[start of RECORDS SUPPLIED]

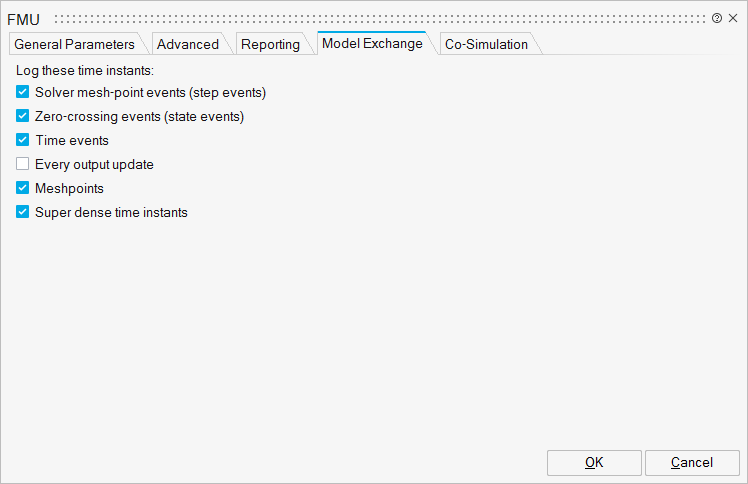This screenshot has height=484, width=748.
Task: Select the Model Exchange tab
Action: pyautogui.click(x=372, y=44)
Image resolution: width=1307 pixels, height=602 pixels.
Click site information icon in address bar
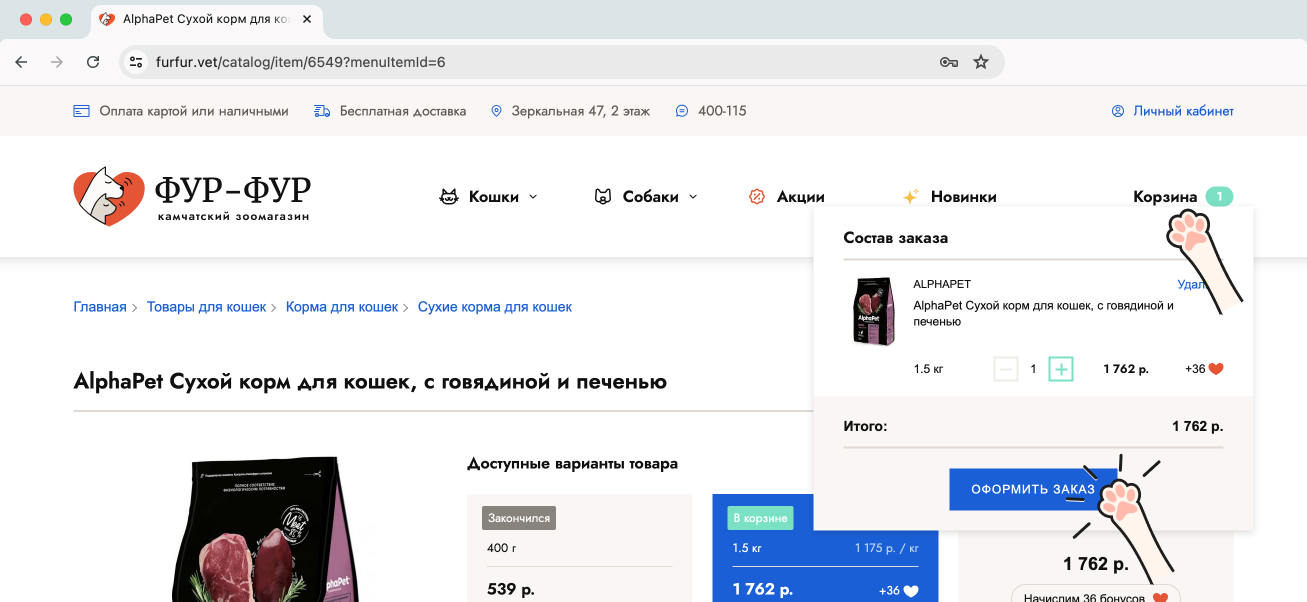coord(137,62)
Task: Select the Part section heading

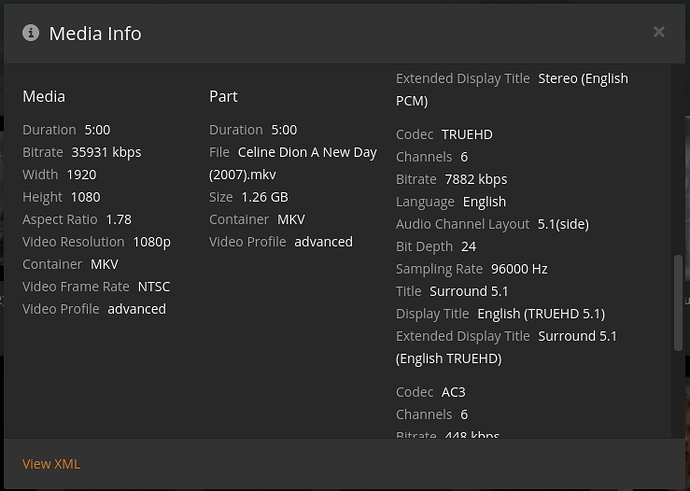Action: 223,96
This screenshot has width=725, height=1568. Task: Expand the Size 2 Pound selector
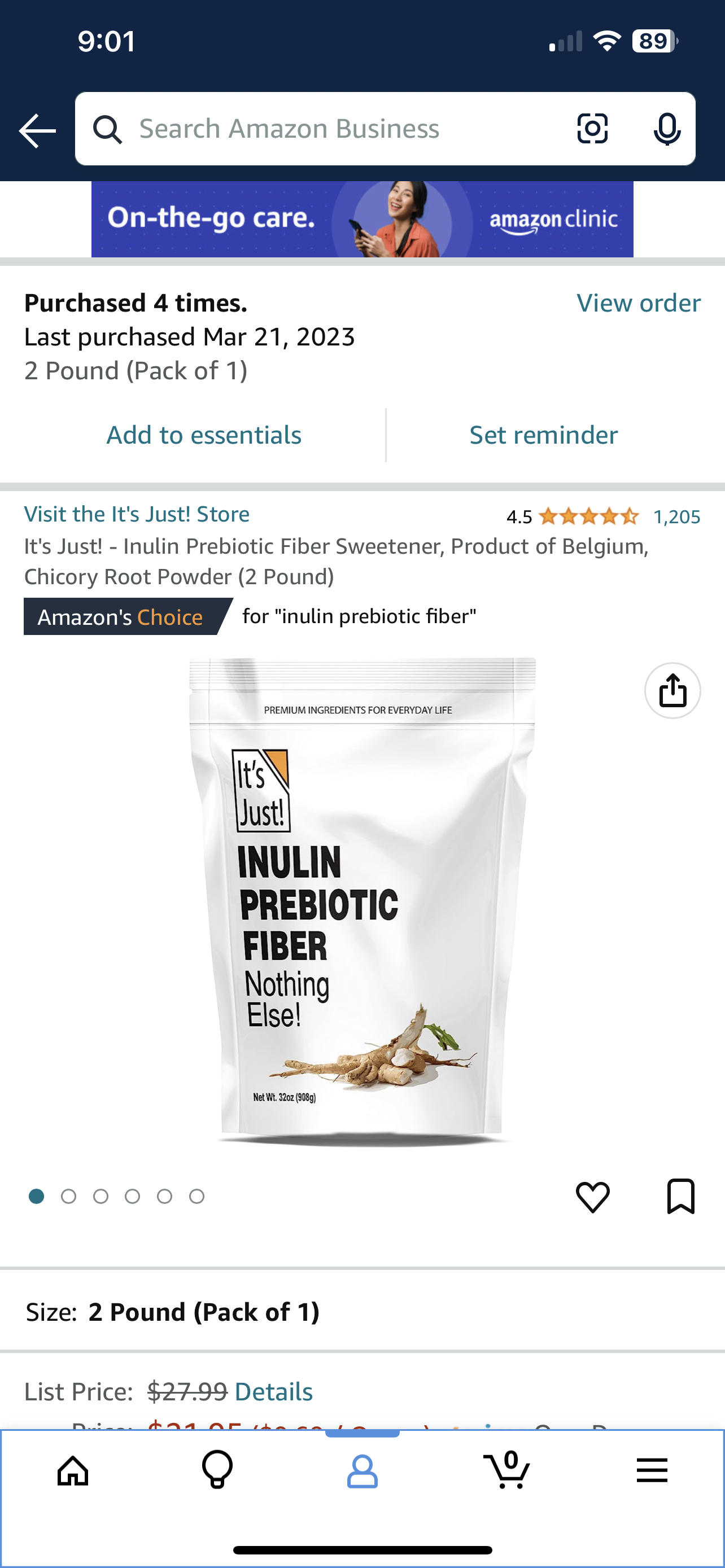(x=362, y=1312)
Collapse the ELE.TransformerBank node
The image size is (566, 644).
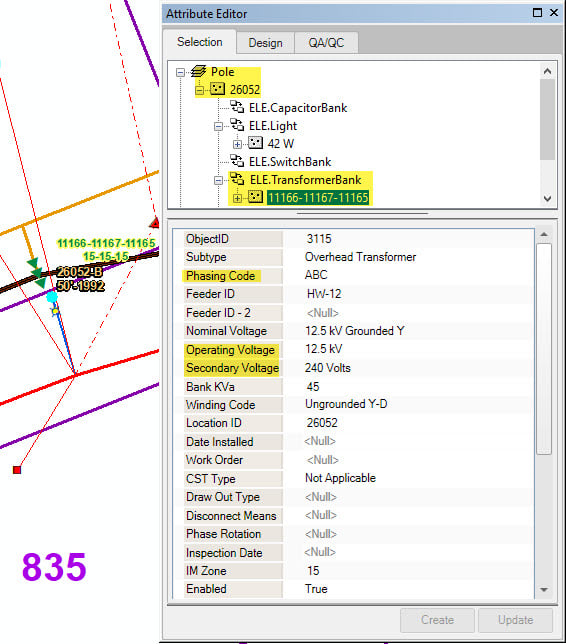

[end of RECORDS SUPPLIED]

**PROBLEM DESCRIPTION:** Copy the material above word for word, leaving out the pictures.

**OUTPUT FOR THIS EXERCISE:**
This screenshot has height=484, width=748.
Task: Select the Model Exchange tab
Action: pyautogui.click(x=372, y=44)
Image resolution: width=1307 pixels, height=602 pixels.
Click site information icon in address bar
coord(137,62)
Task: Select the Part section heading

Action: 223,96
This screenshot has width=725, height=1568. Task: Expand the Size 2 Pound selector
(x=362, y=1312)
Collapse the ELE.TransformerBank node
The image size is (566, 644).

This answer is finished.